:: DIRECTIONS ::
Using the records below, write out again exactly the lines that begin at the line containing "Login (1396, 39)" and end at the line containing "Tumblr (411, 1489)", and no other lines.
#### LISTED RECORDS ####
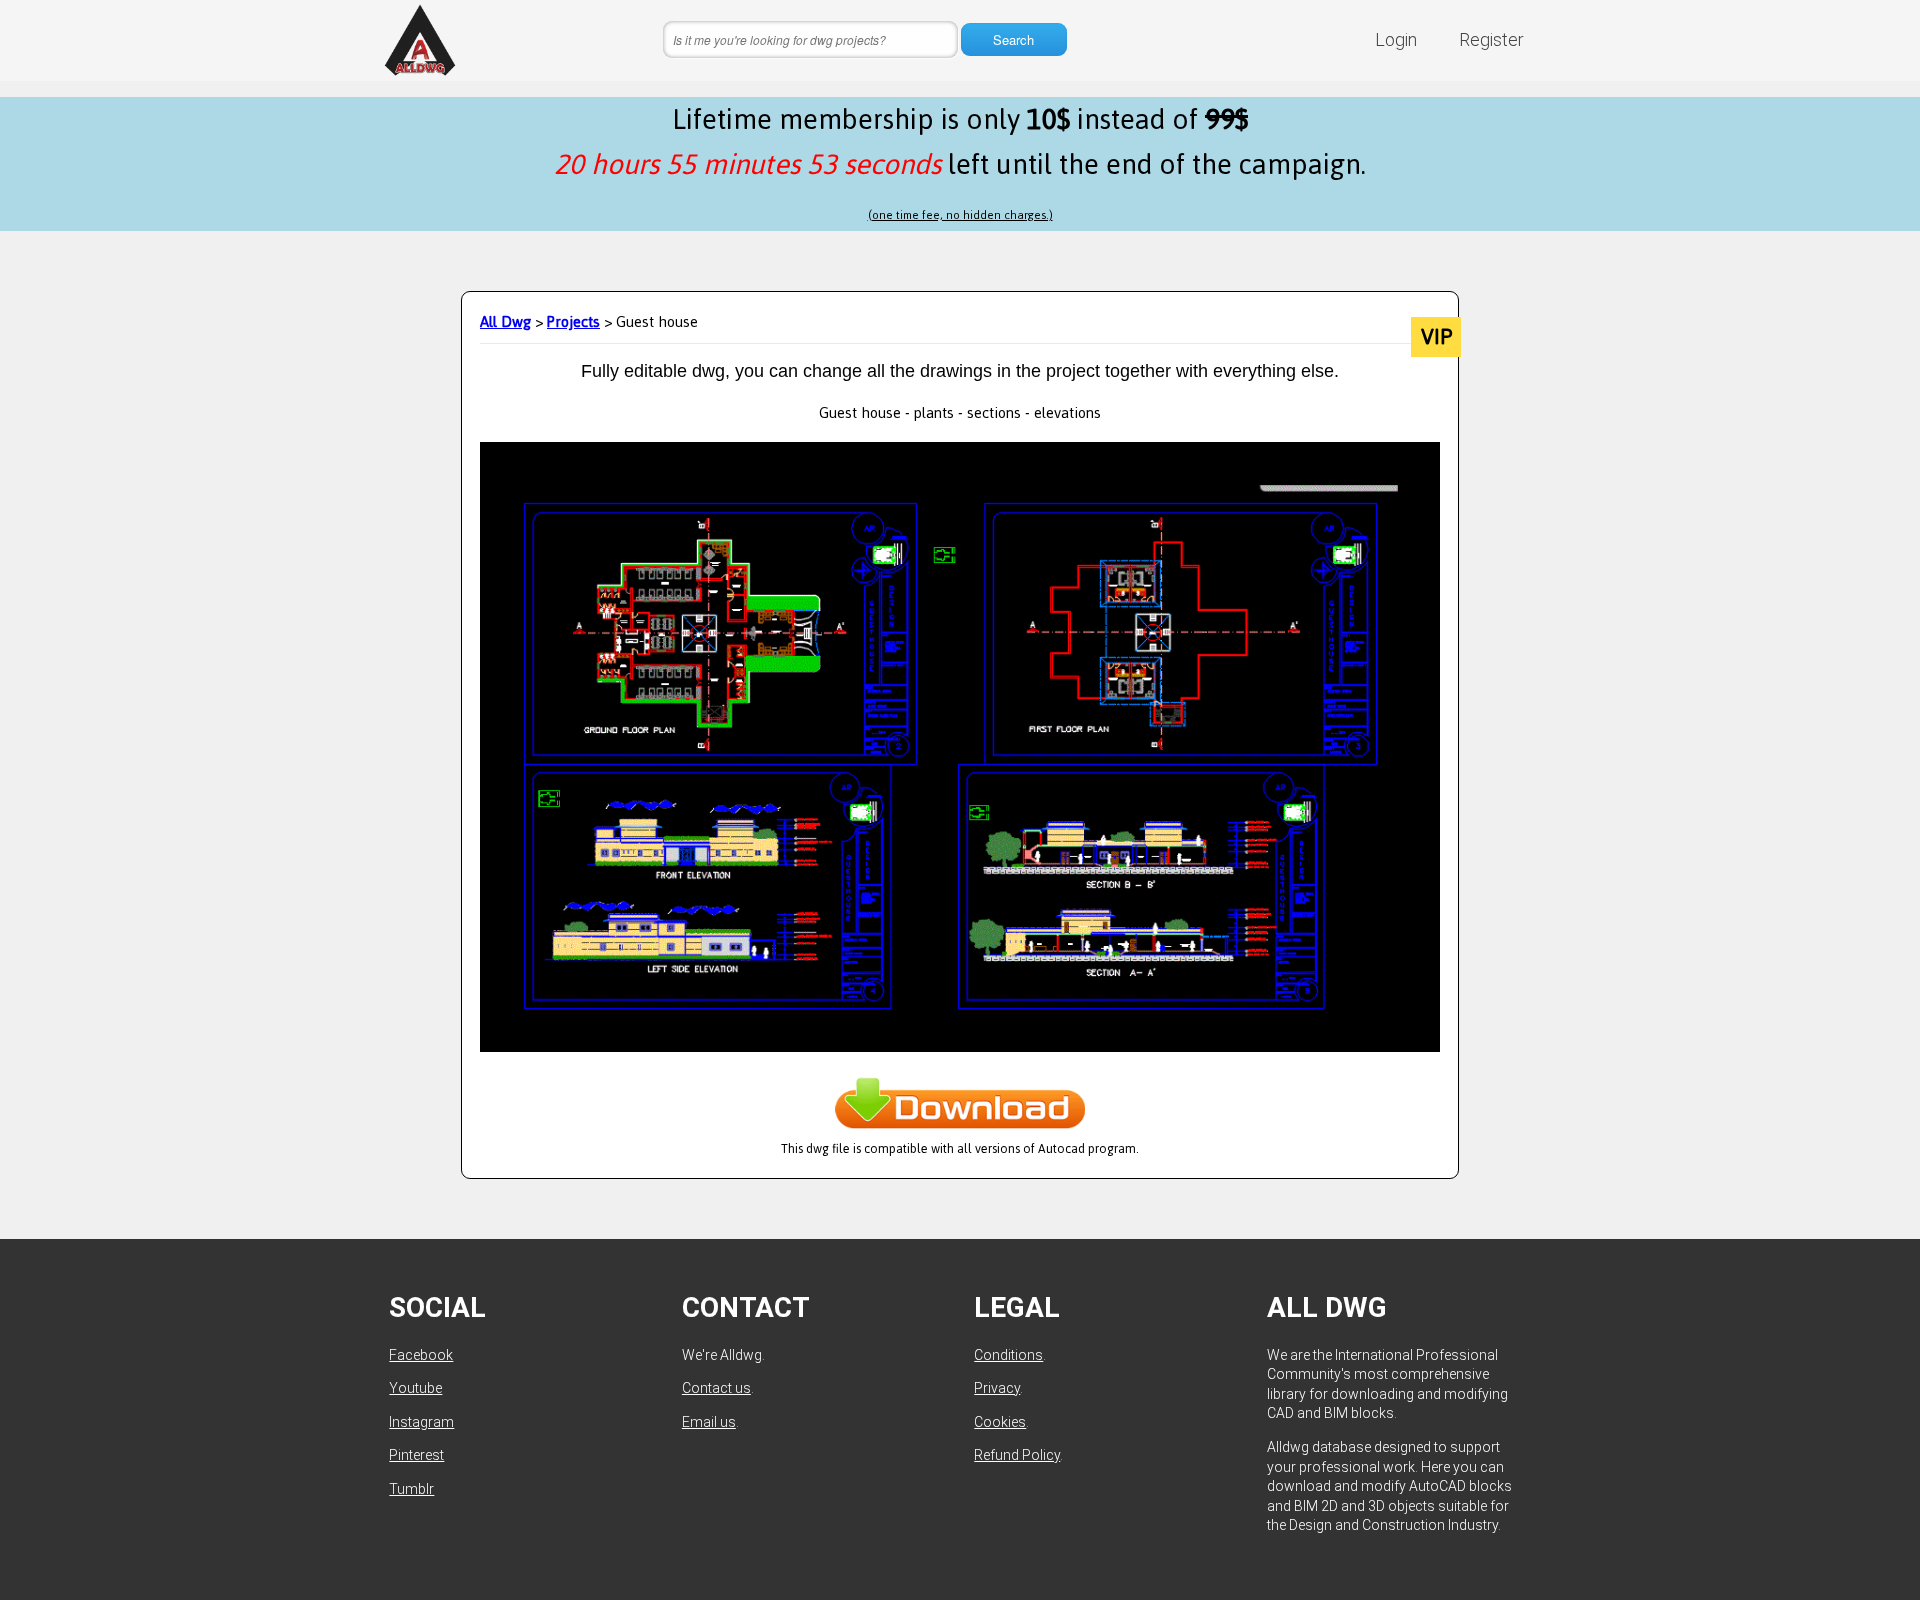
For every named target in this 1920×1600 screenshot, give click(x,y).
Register (1491, 39)
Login (1396, 39)
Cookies (1000, 1422)
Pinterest (416, 1455)
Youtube (415, 1388)
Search (1013, 39)
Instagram (421, 1422)
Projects (573, 321)
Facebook (421, 1355)
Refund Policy (1017, 1455)
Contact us (716, 1388)
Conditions (1008, 1355)
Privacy (997, 1388)
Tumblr (411, 1489)
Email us (709, 1422)
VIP (1436, 337)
####
:: TASK ANSWER ::
Login (1396, 39)
Cookies (1000, 1422)
Pinterest (416, 1455)
Youtube (415, 1388)
Search (1013, 39)
Instagram (421, 1422)
Projects (573, 321)
Facebook (421, 1355)
Refund Policy (1017, 1455)
Contact us (716, 1388)
Conditions (1008, 1355)
Privacy (997, 1388)
Tumblr (411, 1489)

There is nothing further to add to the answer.